Le travail et le niveau de rémunération interviennent inévitablement dans les situations de pauvreté. Une enquête de 2018 indique, par exemple, que 27 % des salariés ont connu des parcours précaires dus au chômage et au déclassement. Les femmes peu diplômées, les personnes ayant des problèmes de santé ou des conditions de travail difficiles… sont en première ligne. De même, parmi les personnes à bas salaire, un cinquième appartiennent à des ménages pauvres. Ces derniers font aussi plus d’aller et retour dans l’emploi et sont plus souvent en situation de sous-emploi. « La crise de 2008 a rendu les augmentations de salaires moins fréquentes », pointe Sébastien Grobon de la Dares. Selon une enquête parue en 2019, environ 11 % des salariés sont au Smic. Si deux tiers des épisodes de salaire minimum ne durent qu’un an, au-delà, la probabilité que le salarié y reste longtemps augmente. Sur l’ensemble des salariés, 4 % seraient au Smic depuis plus de deux ans. L’entrée sur le marché du travail étant synomyme de bas salaires, les jeunes sont les plus concernés en début de carrière mais connaissent une progression salariale plus fréquente que les plus personnes de 50 ans, qui ont, en outre, plus de risques d’être au chômage. La probabilité d’être inscrit à Pôle emploi plus d’un an et de venir grossir le taux de personnes pauvres dépend aussi de la précarité des contrats (CDD et l’intérim…). « Un quart des salariés connaissent des aléas de carrière et des conditions de vie difficile. Il semble y avoir un effet de trappe à bas salaire dans les trajectoires de la pauvreté pour une minorité de personnes, particulièrement les femmes et les plus de 50 ans », observe Sébastien Grobon.

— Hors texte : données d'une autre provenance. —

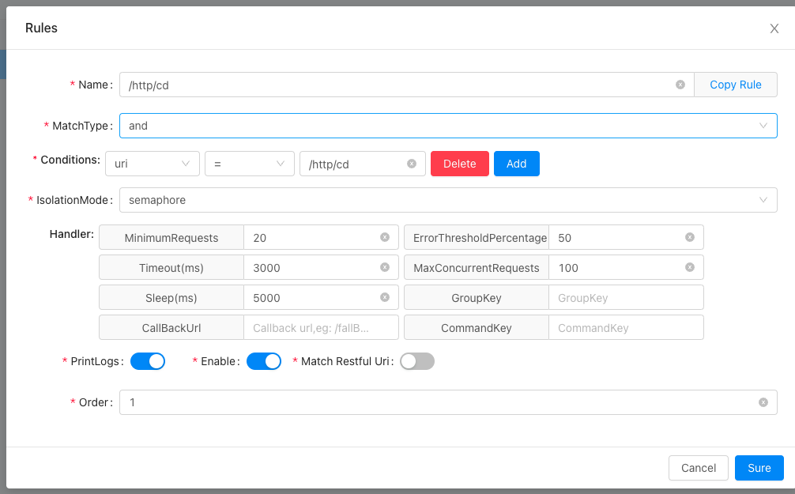795x494 pixels.
Task: Confirm the rule with Sure
Action: point(759,467)

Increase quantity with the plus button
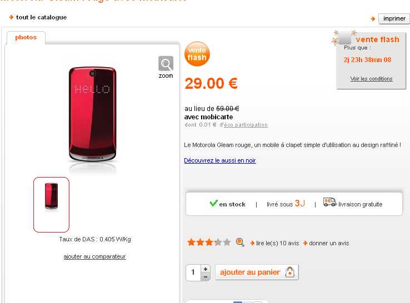point(206,269)
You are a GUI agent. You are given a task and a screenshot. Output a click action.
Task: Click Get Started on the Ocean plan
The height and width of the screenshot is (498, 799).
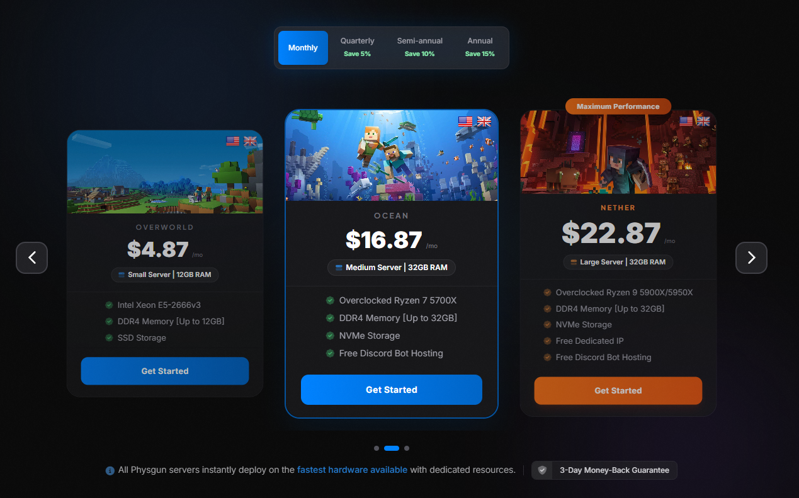392,390
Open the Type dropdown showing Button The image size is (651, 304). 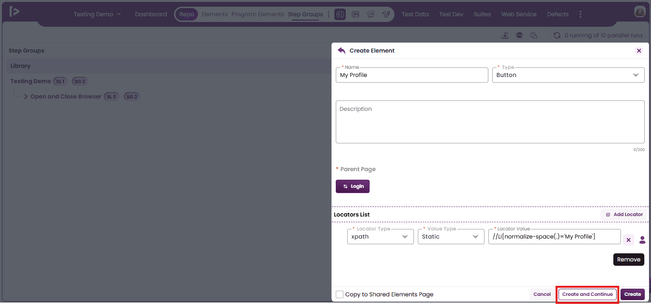pyautogui.click(x=568, y=75)
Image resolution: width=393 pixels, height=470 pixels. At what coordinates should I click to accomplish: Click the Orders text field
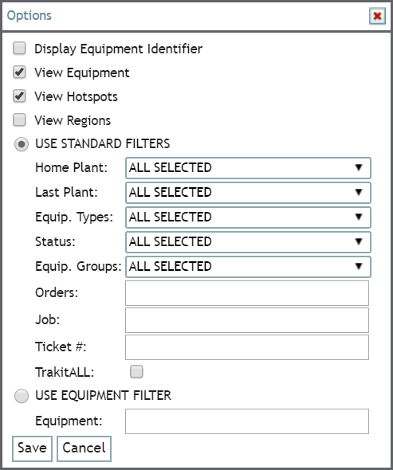pyautogui.click(x=247, y=293)
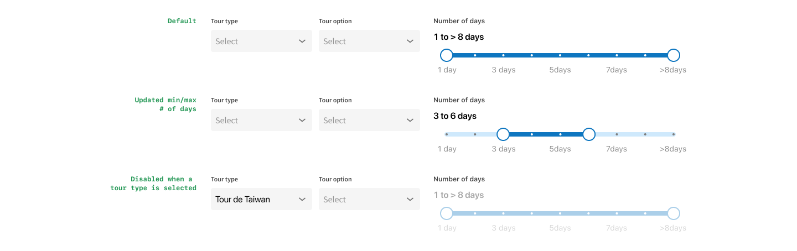The height and width of the screenshot is (251, 797).
Task: Click the 1 day tick on Updated slider
Action: pyautogui.click(x=447, y=134)
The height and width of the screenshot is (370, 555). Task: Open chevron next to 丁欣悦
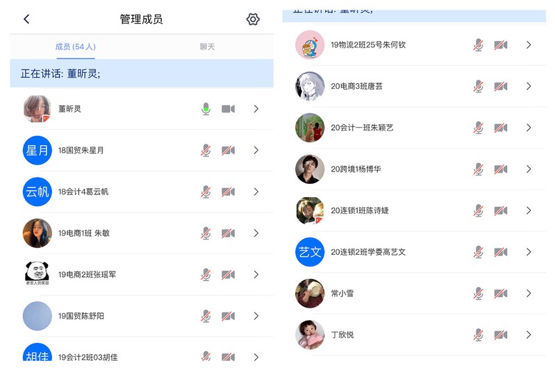[529, 335]
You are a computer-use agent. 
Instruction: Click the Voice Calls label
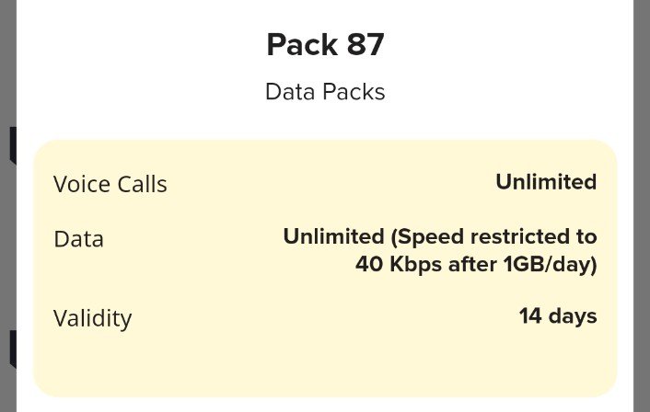(x=110, y=184)
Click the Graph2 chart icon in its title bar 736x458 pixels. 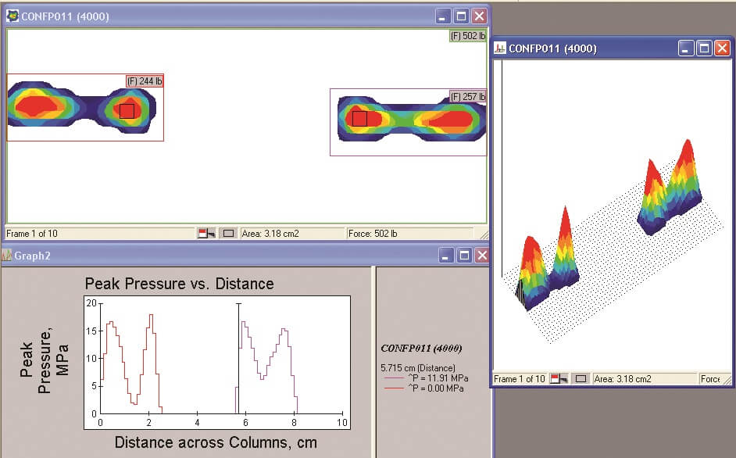pyautogui.click(x=6, y=255)
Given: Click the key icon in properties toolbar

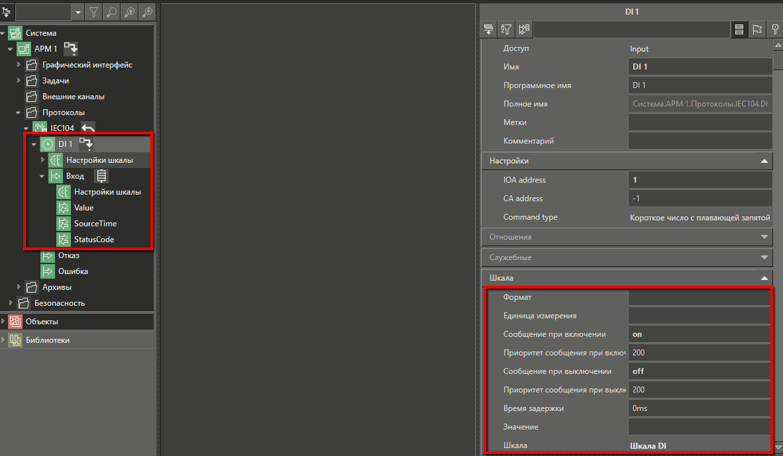Looking at the screenshot, I should tap(774, 29).
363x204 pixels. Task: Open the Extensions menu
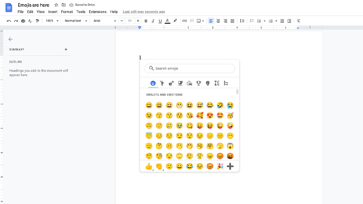[x=97, y=12]
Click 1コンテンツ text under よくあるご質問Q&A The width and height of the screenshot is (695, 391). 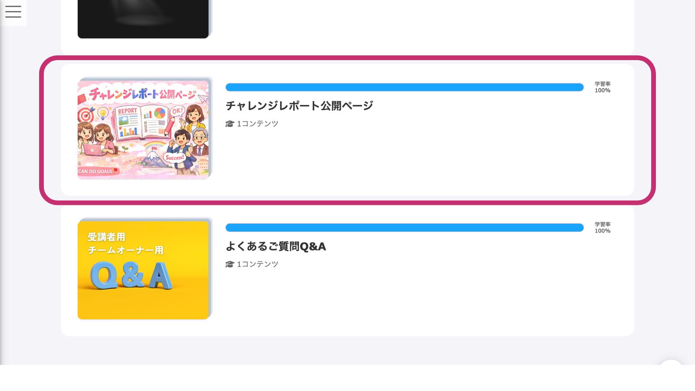(257, 264)
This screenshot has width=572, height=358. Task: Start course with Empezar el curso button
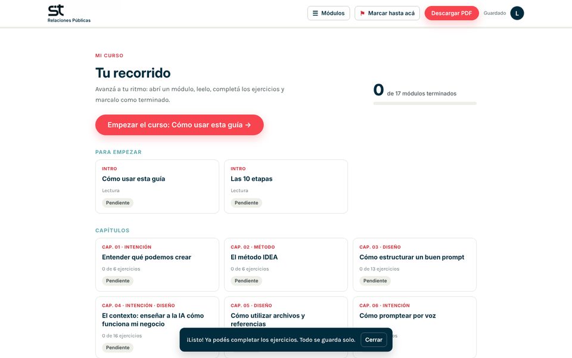click(179, 125)
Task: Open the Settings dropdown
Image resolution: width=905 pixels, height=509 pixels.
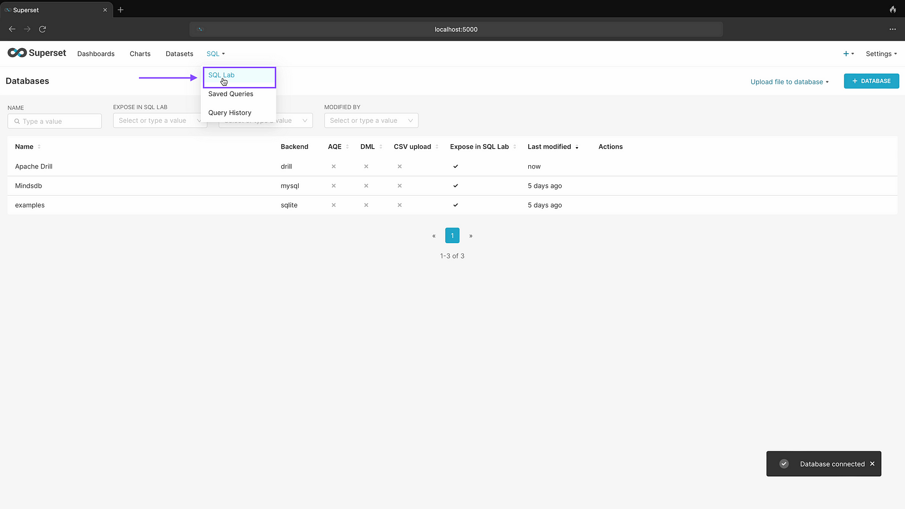Action: point(881,54)
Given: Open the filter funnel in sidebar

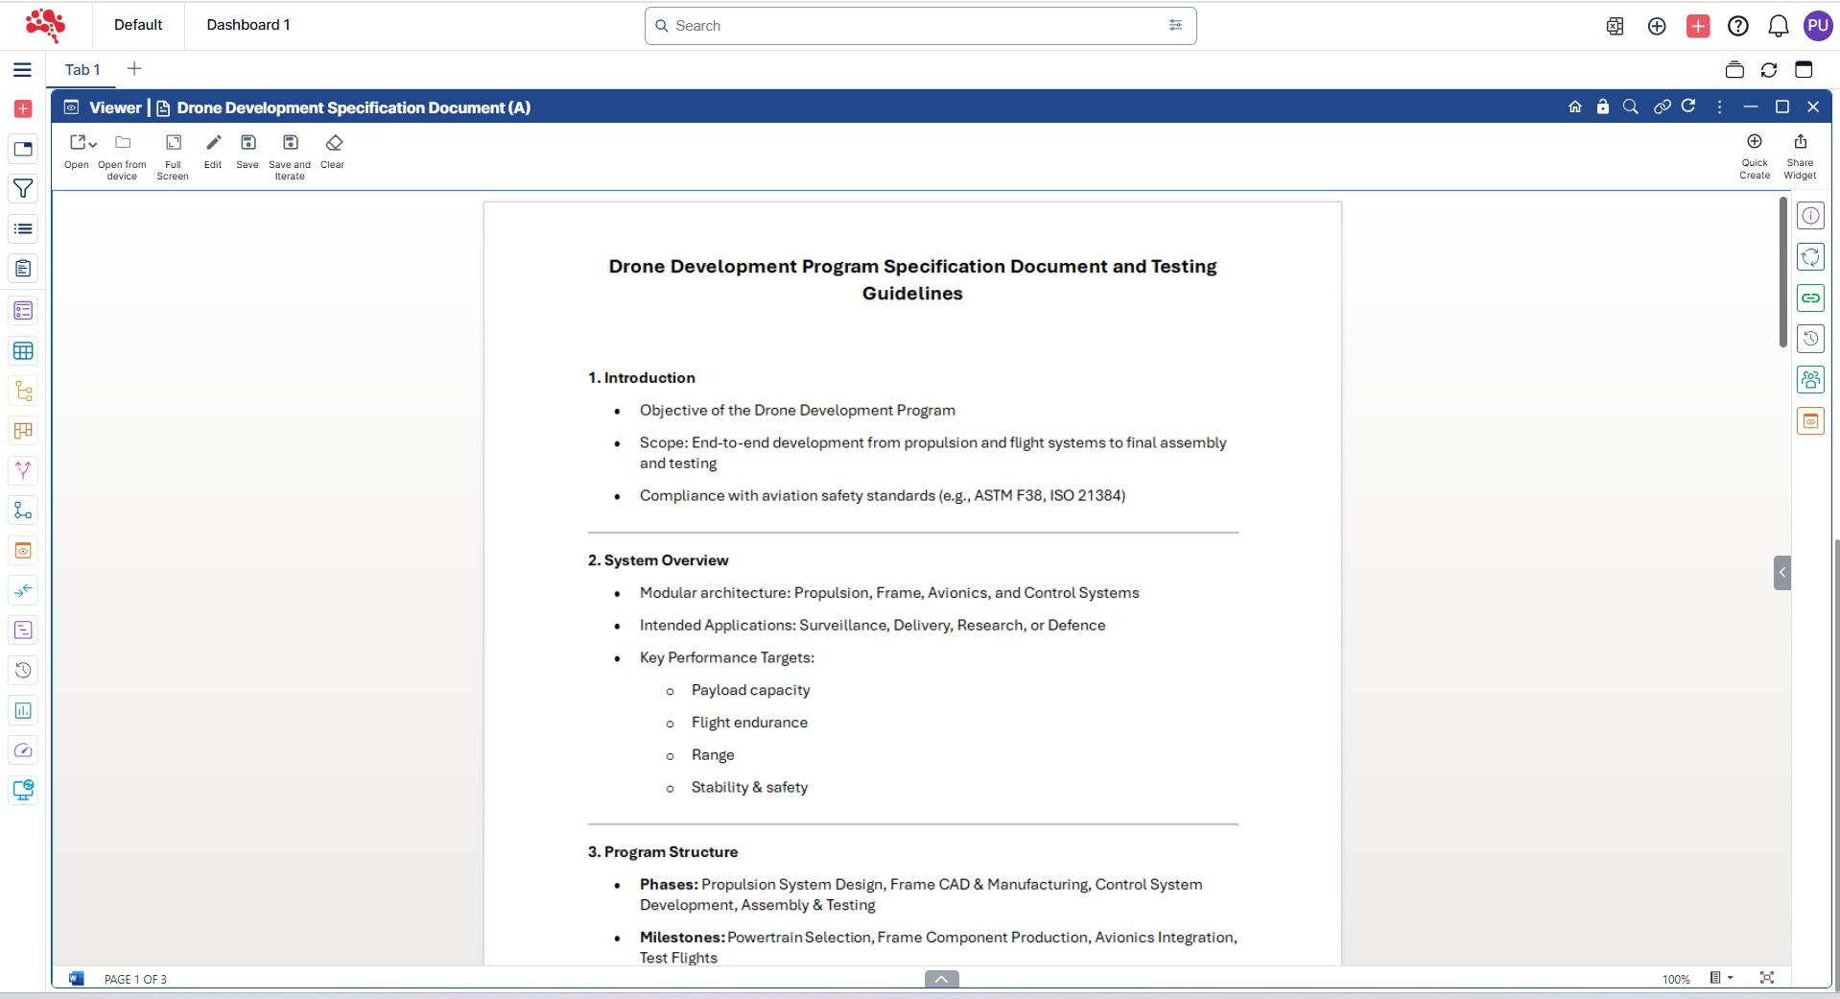Looking at the screenshot, I should (x=23, y=189).
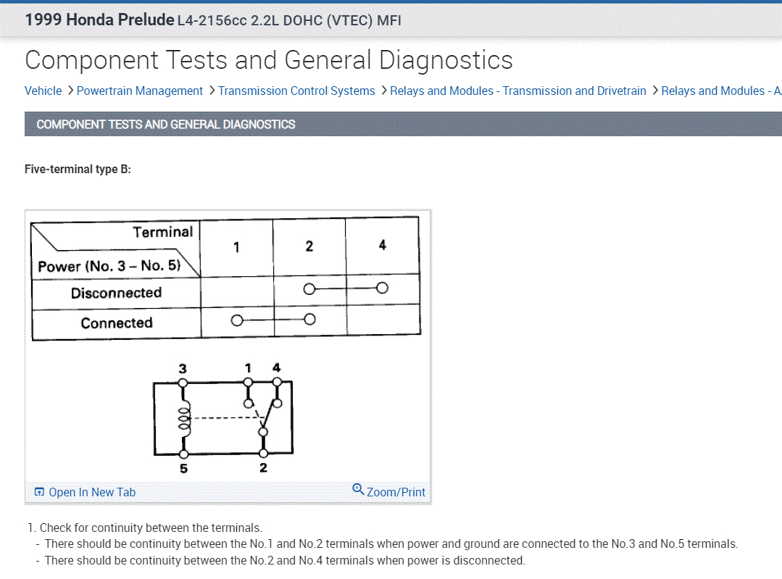Click the chevron before Relays and Modules - Transmission
The image size is (782, 579).
(x=383, y=91)
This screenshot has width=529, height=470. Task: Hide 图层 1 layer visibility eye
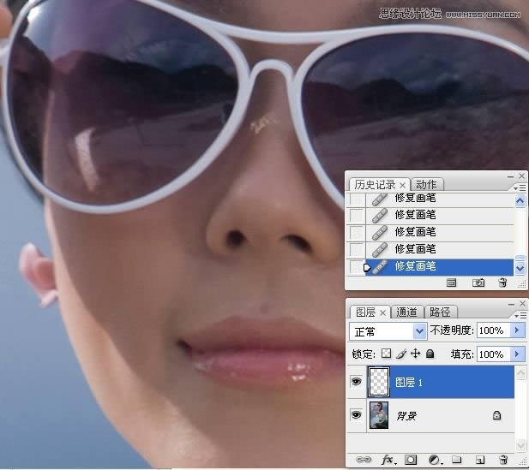click(356, 382)
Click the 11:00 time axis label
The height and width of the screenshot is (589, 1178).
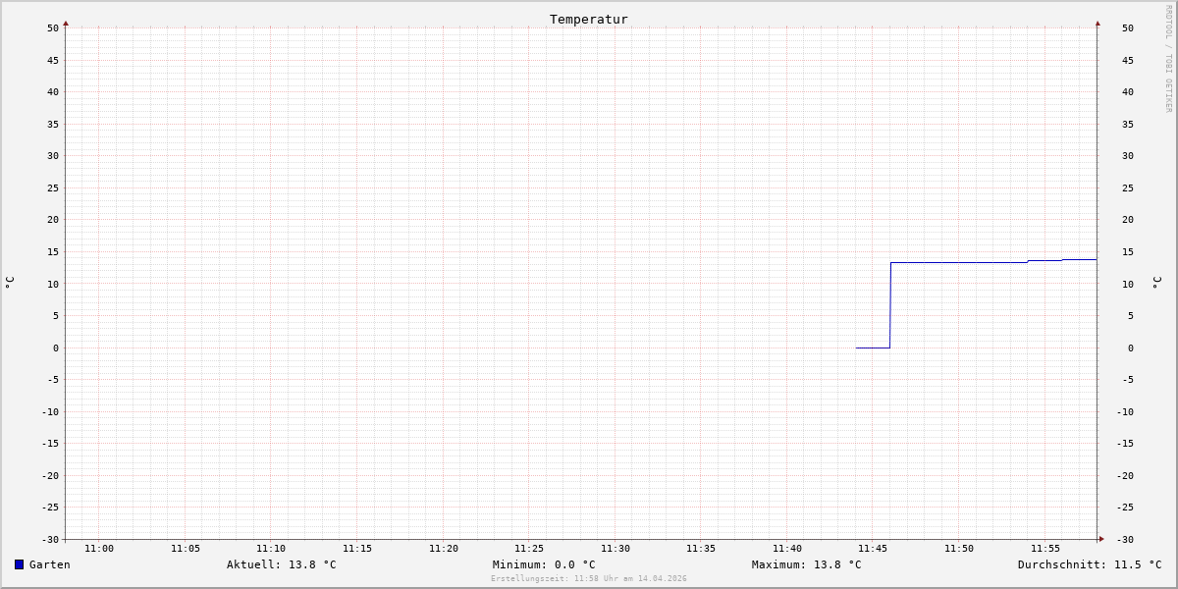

Sortir ou rester dans la pauvreté

Le problème est que la persistance de la pauvreté ne diminue pas. Entre 2011 et 2016, 22 % des personnes ayant été pauvres une fois dans le passé le sont redevenues. Pour autant, la pauvreté n’est pas un état mais un processus. Dans sa thèse, la sociologue Claire Auzuret(1) évalue les principaux déterminants socio-économiques qui ont permis à 20 % des personnes qu’elles a rencontrées d’en sortir : recours à l’emploi, constitution d’un couple, solidarité familiale, réseau relationnel, aides institutionnelles. A contrario, la maladie, l’isolement social, la monoparentalité constituent des obstacles et favorisent l’installation dans la pauvreté, c’est le cas de la moitié des personnes qu’elles a suivies. Avoir un travail ou en retrouver un est fondamental, mais le soutien affectif d’un conjoint est aussi capital. « Un couple ayant connu un épisode de grande précarité après un problème médical du mari m’a dit : “On préfère manger une patate à deux qu’un steak tout seul” », relate la sociologue. Forte des témoignages qu’elle a recueillis et sans minimiser les statistiques, la chercheuse insiste sur l’idée d’établir de nouveaux indicateurs : « Il y a une inadéquation entre la situation de pauvreté monétaire telle que pensée par l’administration et le vécu subjectif des personnes qui ne se considèrent pas forcément pauvres. Car, malgré des revenus en dents de scie, elles disent ne pas être dans la rue, n’avoir pas de dettes, ne pas élever leurs enfants seules… Elles ont plutôt un sentiment d’insécurité sociale du fait de ne pas pouvoir se projeter dans l’avenir. »

Notes

(1) Qui a travaillé sur les données de 11 983 foyers allocataires de la CAF et réalisé des entretiens qualitatifs auprès de 31 ménages.